The benchmark is quite unpredictable, I'm leaving that for now.
Comment 2 Martin Jambor 2020-03-27 20:43:22 UTC
(In reply to Martin Jambor from comment #0)
> As of revision 270053, the 548.exchange2_r benchmark from SPEC 2017
> INTrate suite suffered a number of smaller regressions on AMD Zen
> CPUs:
> 
>   - At -O2, it is 4.5% slower than when compiled with GCC 7

I am about to file a specific bug about exchange at -O2.

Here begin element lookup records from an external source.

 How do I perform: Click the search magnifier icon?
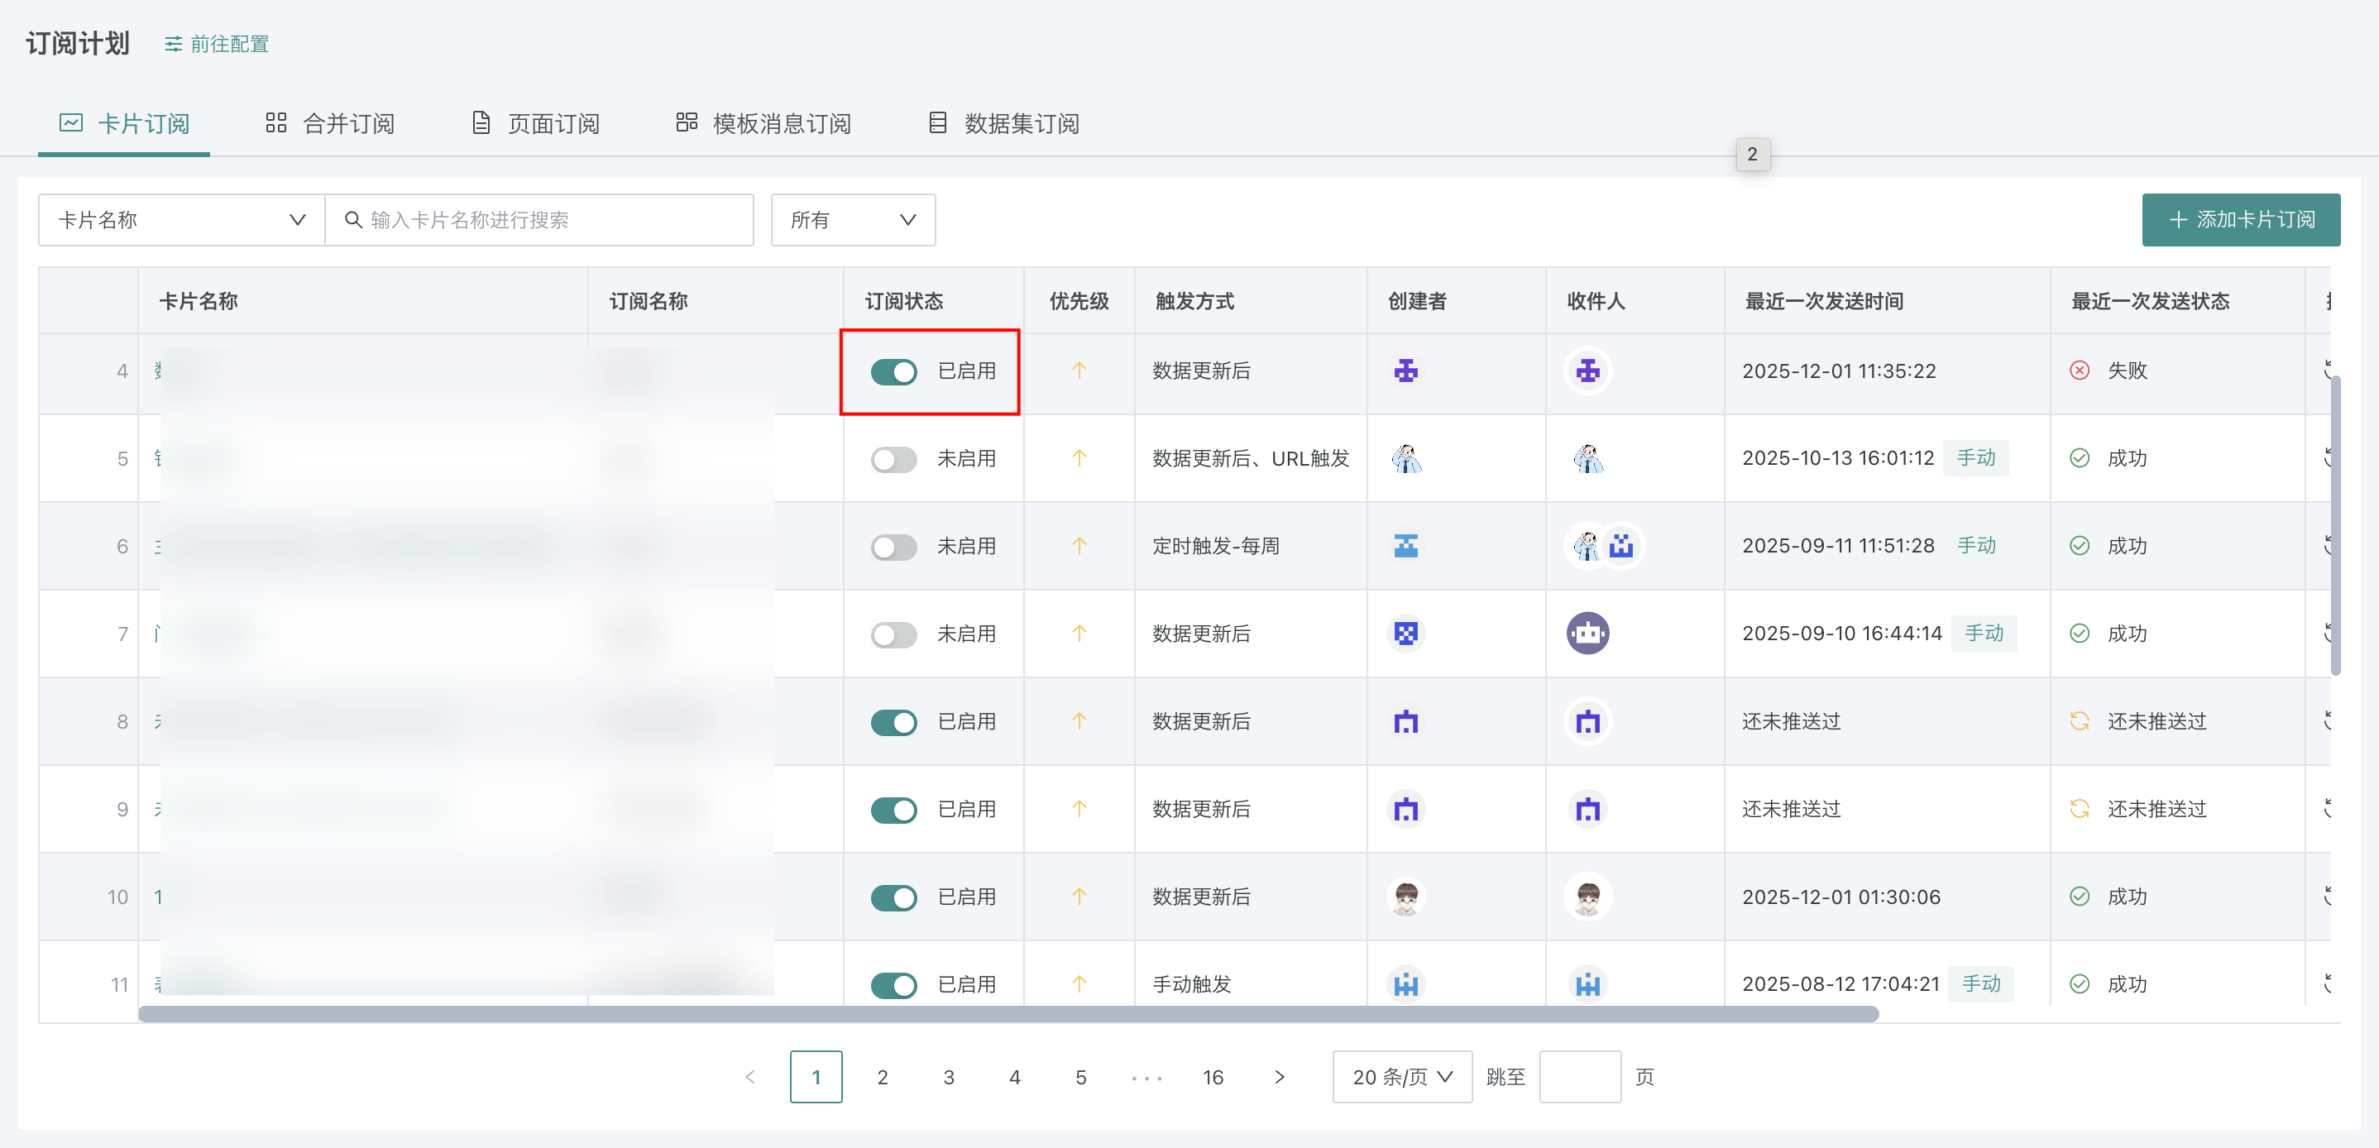(x=353, y=220)
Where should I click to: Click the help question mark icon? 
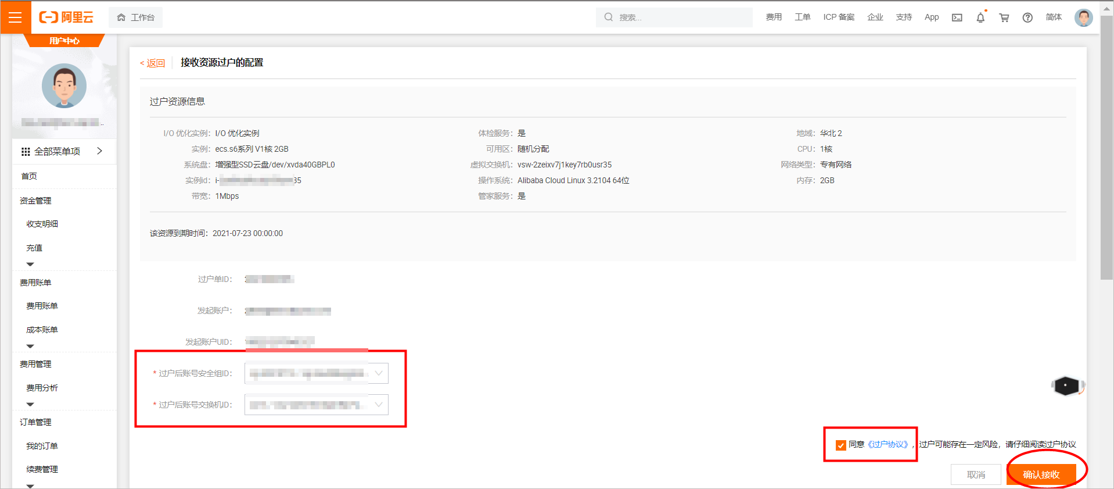1027,17
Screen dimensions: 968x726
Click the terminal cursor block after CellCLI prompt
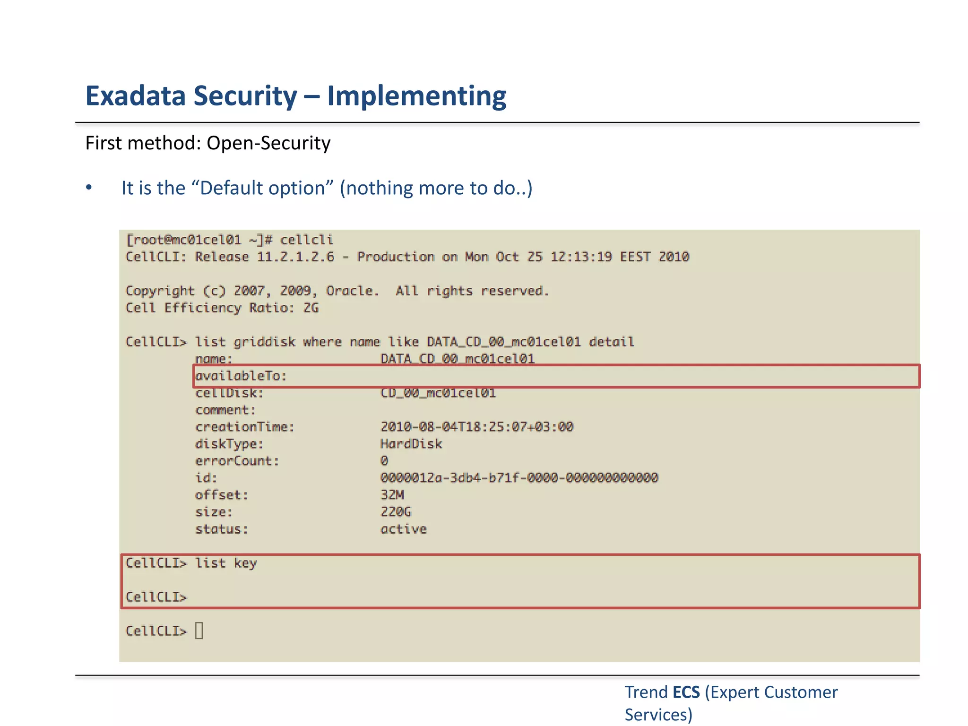[x=199, y=631]
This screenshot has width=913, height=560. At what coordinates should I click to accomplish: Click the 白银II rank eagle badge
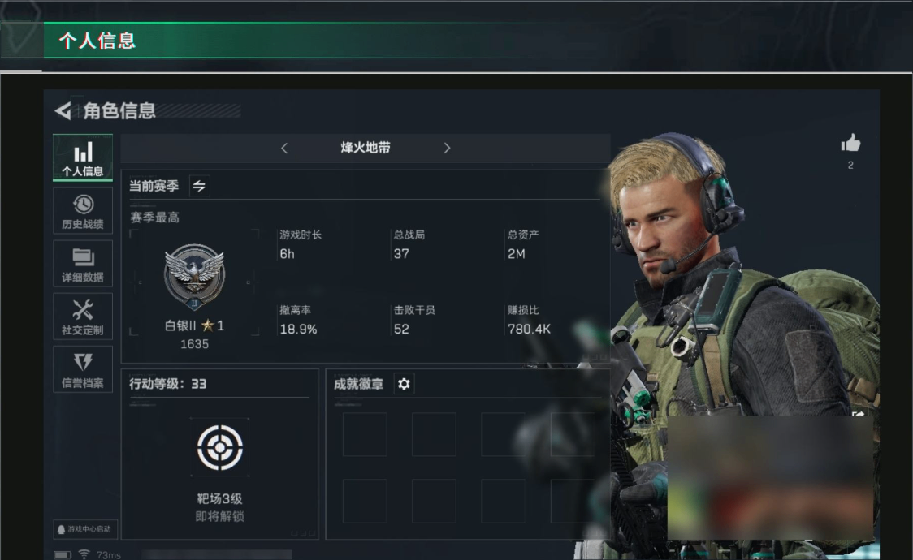pyautogui.click(x=194, y=276)
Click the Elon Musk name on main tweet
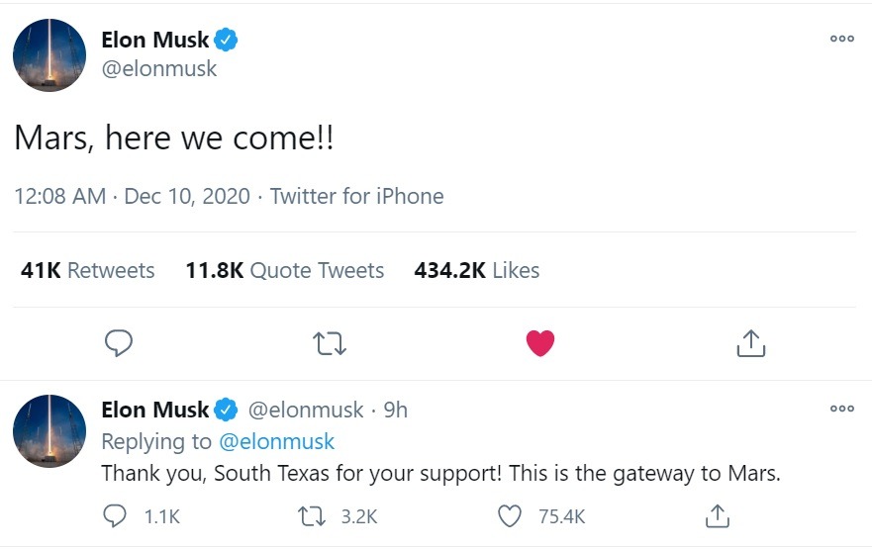The image size is (872, 550). point(155,40)
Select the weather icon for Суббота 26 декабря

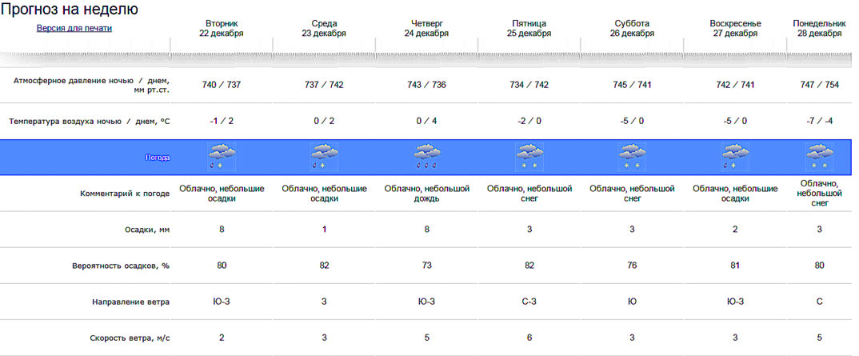[x=632, y=157]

>   - At -Ofast, it is 4.7% slower than when compiled with GCC 8

This is no longer true.

>   - At -Ofast -march=native -mutine=native, this difference is 6.9%

Again, I will file a more specific bug about -Ofast -march=native in a
little while.

>   - At -Ofast and native tuning, it is 6% slower with PGO than
>     without it.

I can still see this in my measurements on Zen1-based CPU but not in
those done on AMD Zen2 or Intel Cascade Lake.  So I am not sure if we
care.  I'll e happy to file a specific bug if we do.
Comment 3 Martin Jambor 2020-03-27 23:33:55 UTC
So replaced with more specific bugs for newer hardware: PR94373 and PR94375.